╭─ DATA IN THIS EXERCISE
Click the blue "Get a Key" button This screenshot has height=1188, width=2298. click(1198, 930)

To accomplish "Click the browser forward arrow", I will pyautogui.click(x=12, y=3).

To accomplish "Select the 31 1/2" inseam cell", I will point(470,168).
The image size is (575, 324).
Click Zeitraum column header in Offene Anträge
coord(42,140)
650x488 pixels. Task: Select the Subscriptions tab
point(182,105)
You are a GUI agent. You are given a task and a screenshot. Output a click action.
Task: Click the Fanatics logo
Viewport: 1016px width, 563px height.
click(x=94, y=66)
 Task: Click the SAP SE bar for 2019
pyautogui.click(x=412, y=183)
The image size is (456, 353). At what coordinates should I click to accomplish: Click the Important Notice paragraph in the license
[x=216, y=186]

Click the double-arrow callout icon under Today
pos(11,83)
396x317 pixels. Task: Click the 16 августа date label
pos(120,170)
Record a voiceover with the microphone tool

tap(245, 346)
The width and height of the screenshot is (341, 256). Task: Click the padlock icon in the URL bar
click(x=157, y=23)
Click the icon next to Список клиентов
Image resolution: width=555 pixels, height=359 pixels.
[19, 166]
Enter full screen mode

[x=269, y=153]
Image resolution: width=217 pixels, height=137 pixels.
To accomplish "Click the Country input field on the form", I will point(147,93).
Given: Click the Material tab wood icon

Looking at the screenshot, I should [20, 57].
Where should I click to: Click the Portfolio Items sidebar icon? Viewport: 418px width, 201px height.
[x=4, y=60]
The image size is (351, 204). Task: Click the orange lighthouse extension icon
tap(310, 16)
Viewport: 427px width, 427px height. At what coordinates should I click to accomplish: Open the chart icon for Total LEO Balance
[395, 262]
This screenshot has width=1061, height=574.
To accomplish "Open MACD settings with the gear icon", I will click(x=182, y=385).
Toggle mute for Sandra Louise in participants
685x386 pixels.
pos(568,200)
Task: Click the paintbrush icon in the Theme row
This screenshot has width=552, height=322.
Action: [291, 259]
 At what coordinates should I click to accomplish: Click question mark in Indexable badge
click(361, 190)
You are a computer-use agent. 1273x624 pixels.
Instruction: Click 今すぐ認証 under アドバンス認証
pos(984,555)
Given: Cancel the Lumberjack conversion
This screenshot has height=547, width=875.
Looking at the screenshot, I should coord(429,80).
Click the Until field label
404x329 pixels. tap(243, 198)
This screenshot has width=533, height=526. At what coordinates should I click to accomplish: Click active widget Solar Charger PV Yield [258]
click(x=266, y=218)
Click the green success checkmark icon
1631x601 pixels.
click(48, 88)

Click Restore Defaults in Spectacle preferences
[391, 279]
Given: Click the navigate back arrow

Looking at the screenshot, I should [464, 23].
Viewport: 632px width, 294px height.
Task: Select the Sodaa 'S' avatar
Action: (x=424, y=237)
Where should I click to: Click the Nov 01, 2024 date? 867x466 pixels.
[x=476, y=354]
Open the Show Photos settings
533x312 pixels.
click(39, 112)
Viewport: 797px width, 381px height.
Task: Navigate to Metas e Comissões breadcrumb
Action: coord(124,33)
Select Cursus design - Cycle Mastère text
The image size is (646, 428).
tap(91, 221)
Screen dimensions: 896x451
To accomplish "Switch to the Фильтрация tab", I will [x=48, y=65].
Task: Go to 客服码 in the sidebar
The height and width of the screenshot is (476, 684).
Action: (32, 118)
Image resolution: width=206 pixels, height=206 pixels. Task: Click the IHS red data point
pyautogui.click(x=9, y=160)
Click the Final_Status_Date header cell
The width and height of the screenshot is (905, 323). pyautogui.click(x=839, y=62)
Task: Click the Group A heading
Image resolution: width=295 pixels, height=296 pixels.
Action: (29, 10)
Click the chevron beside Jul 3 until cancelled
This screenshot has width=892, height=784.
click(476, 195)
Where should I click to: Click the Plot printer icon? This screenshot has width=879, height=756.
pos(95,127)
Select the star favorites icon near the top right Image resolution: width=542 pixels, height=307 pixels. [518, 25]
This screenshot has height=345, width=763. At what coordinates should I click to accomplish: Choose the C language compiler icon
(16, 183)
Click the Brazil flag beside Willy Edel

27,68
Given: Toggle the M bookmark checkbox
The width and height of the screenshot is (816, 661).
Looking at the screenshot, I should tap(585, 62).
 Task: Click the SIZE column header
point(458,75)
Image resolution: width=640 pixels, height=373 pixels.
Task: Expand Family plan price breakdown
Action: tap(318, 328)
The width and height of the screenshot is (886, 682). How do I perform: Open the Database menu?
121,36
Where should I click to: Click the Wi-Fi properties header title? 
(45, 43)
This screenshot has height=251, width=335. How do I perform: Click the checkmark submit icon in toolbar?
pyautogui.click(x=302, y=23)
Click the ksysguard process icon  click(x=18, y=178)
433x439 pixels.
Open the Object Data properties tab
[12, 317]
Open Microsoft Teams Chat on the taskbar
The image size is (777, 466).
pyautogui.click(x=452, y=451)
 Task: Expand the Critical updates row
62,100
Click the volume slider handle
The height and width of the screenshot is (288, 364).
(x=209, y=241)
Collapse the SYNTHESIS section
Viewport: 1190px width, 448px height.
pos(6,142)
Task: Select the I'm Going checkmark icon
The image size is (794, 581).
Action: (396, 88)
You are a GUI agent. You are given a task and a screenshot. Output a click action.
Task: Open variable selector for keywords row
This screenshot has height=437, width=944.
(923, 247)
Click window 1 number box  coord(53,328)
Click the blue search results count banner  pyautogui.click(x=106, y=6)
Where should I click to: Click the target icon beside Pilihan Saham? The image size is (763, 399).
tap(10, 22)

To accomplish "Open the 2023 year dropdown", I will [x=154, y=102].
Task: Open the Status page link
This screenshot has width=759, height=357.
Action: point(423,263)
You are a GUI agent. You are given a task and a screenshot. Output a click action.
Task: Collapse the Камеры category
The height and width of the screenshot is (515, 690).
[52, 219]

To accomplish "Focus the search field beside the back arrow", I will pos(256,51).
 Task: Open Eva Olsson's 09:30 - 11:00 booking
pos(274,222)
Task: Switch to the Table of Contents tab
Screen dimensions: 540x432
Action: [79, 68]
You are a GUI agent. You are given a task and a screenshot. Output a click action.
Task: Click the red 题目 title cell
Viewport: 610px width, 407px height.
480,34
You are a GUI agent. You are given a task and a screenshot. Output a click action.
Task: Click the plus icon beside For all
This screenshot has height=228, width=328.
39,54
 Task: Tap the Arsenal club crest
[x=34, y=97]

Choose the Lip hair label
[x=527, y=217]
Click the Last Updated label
╰─
All entries are to be returned word for word.

REPLY TO THE EXERCISE |
Click the blue "Get a Key" button This screenshot has height=1188, width=2298. click(1198, 930)

To accomplish "Click the browser forward arrow", I will pyautogui.click(x=12, y=3).

To accomplish "Select the 31 1/2" inseam cell", I will point(470,168).
The image size is (575, 324).
Click Zeitraum column header in Offene Anträge
coord(42,140)
650x488 pixels. Task: Select the Subscriptions tab
point(182,105)
You are a GUI agent. You are given a task and a screenshot. Output a click action.
Task: Click the Fanatics logo
Viewport: 1016px width, 563px height.
click(x=94, y=66)
 Task: Click the SAP SE bar for 2019
pyautogui.click(x=412, y=183)
The image size is (456, 353). At what coordinates should I click to accomplish: Click the Important Notice paragraph in the license
[x=216, y=186]

Click the double-arrow callout icon under Today
pos(11,83)
396x317 pixels. Task: Click the 16 августа date label
pos(120,170)
Record a voiceover with the microphone tool

tap(245, 346)
The width and height of the screenshot is (341, 256). Task: Click the padlock icon in the URL bar
click(x=157, y=23)
Click the icon next to Список клиентов
Image resolution: width=555 pixels, height=359 pixels.
[19, 166]
Enter full screen mode

[x=269, y=153]
Image resolution: width=217 pixels, height=137 pixels.
To accomplish "Click the Country input field on the form", I will point(147,93).
Given: Click the Material tab wood icon

Looking at the screenshot, I should [20, 57].
Where should I click to: Click the Portfolio Items sidebar icon? Viewport: 418px width, 201px height.
[x=4, y=60]
The image size is (351, 204). Task: Click the orange lighthouse extension icon
tap(310, 16)
Viewport: 427px width, 427px height. At what coordinates should I click to accomplish: Open the chart icon for Total LEO Balance
[395, 262]
This screenshot has width=1061, height=574.
To accomplish "Open MACD settings with the gear icon", I will click(x=182, y=385).
Toggle mute for Sandra Louise in participants
685x386 pixels.
pos(568,200)
Task: Click the paintbrush icon in the Theme row
This screenshot has width=552, height=322.
Action: [291, 259]
 At what coordinates should I click to accomplish: Click question mark in Indexable badge
click(361, 190)
You are a computer-use agent. 1273x624 pixels.
Instruction: Click 今すぐ認証 under アドバンス認証
pos(984,555)
Given: Cancel the Lumberjack conversion
This screenshot has height=547, width=875.
Looking at the screenshot, I should coord(429,80).
Click the Until field label
404x329 pixels. tap(243, 198)
This screenshot has width=533, height=526. At what coordinates should I click to accomplish: Click active widget Solar Charger PV Yield [258]
click(x=266, y=218)
Click the green success checkmark icon
1631x601 pixels.
click(48, 88)

Click Restore Defaults in Spectacle preferences
[391, 279]
Given: Click the navigate back arrow

Looking at the screenshot, I should [464, 23].
Viewport: 632px width, 294px height.
Task: Select the Sodaa 'S' avatar
Action: (x=424, y=237)
Where should I click to: Click the Nov 01, 2024 date? 867x466 pixels.
[x=476, y=354]
Open the Show Photos settings
533x312 pixels.
click(39, 112)
Viewport: 797px width, 381px height.
Task: Navigate to Metas e Comissões breadcrumb
Action: coord(124,33)
Select Cursus design - Cycle Mastère text
The image size is (646, 428).
tap(91, 221)
Screen dimensions: 896x451
To accomplish "Switch to the Фильтрация tab", I will [x=48, y=65].
Task: Go to 客服码 in the sidebar
The height and width of the screenshot is (476, 684).
Action: (32, 118)
Image resolution: width=206 pixels, height=206 pixels. Task: Click the IHS red data point
pyautogui.click(x=9, y=160)
Click the Final_Status_Date header cell
The width and height of the screenshot is (905, 323). pyautogui.click(x=839, y=62)
Task: Click the Group A heading
Image resolution: width=295 pixels, height=296 pixels.
Action: (29, 10)
Click the chevron beside Jul 3 until cancelled
This screenshot has width=892, height=784.
click(476, 195)
Where should I click to: Click the Plot printer icon? This screenshot has width=879, height=756.
pos(95,127)
Select the star favorites icon near the top right Image resolution: width=542 pixels, height=307 pixels. [518, 25]
This screenshot has height=345, width=763. At what coordinates should I click to accomplish: Choose the C language compiler icon
(16, 183)
Click the Brazil flag beside Willy Edel

27,68
Given: Toggle the M bookmark checkbox
The width and height of the screenshot is (816, 661).
Looking at the screenshot, I should tap(585, 62).
 Task: Click the SIZE column header
point(458,75)
Image resolution: width=640 pixels, height=373 pixels.
Task: Expand Family plan price breakdown
Action: tap(318, 328)
The width and height of the screenshot is (886, 682). How do I perform: Open the Database menu?
121,36
Where should I click to: Click the Wi-Fi properties header title? 
(45, 43)
This screenshot has height=251, width=335. How do I perform: Click the checkmark submit icon in toolbar?
pyautogui.click(x=302, y=23)
Click the ksysguard process icon  click(x=18, y=178)
433x439 pixels.
Open the Object Data properties tab
[12, 317]
Open Microsoft Teams Chat on the taskbar
The image size is (777, 466).
pyautogui.click(x=452, y=451)
 Task: Expand the Critical updates row
62,100
Click the volume slider handle
The height and width of the screenshot is (288, 364).
(x=209, y=241)
Collapse the SYNTHESIS section
Viewport: 1190px width, 448px height.
pos(6,142)
Task: Select the I'm Going checkmark icon
The image size is (794, 581).
Action: (396, 88)
You are a GUI agent. You are given a task and a screenshot. Output a click action.
Task: Open variable selector for keywords row
This screenshot has height=437, width=944.
(923, 247)
Click window 1 number box  coord(53,328)
Click the blue search results count banner  pyautogui.click(x=106, y=6)
Where should I click to: Click the target icon beside Pilihan Saham? The image size is (763, 399).
tap(10, 22)

To accomplish "Open the 2023 year dropdown", I will [x=154, y=102].
Task: Open the Status page link
This screenshot has width=759, height=357.
Action: point(423,263)
You are a GUI agent. You are given a task and a screenshot. Output a click action.
Task: Collapse the Камеры category
The height and width of the screenshot is (515, 690).
[52, 219]

To accomplish "Focus the search field beside the back arrow", I will pos(256,51).
 Task: Open Eva Olsson's 09:30 - 11:00 booking
pos(274,222)
Task: Switch to the Table of Contents tab
Screen dimensions: 540x432
Action: [79, 68]
You are a GUI agent. You are given a task and a screenshot. Output a click action.
Task: Click the red 题目 title cell
Viewport: 610px width, 407px height.
480,34
You are a GUI agent. You are given a task and a screenshot. Output a click action.
Task: Click the plus icon beside For all
This screenshot has height=228, width=328.
39,54
 Task: Tap the Arsenal club crest
[x=34, y=97]

Choose the Lip hair label
[x=527, y=217]
Click the Last Updated label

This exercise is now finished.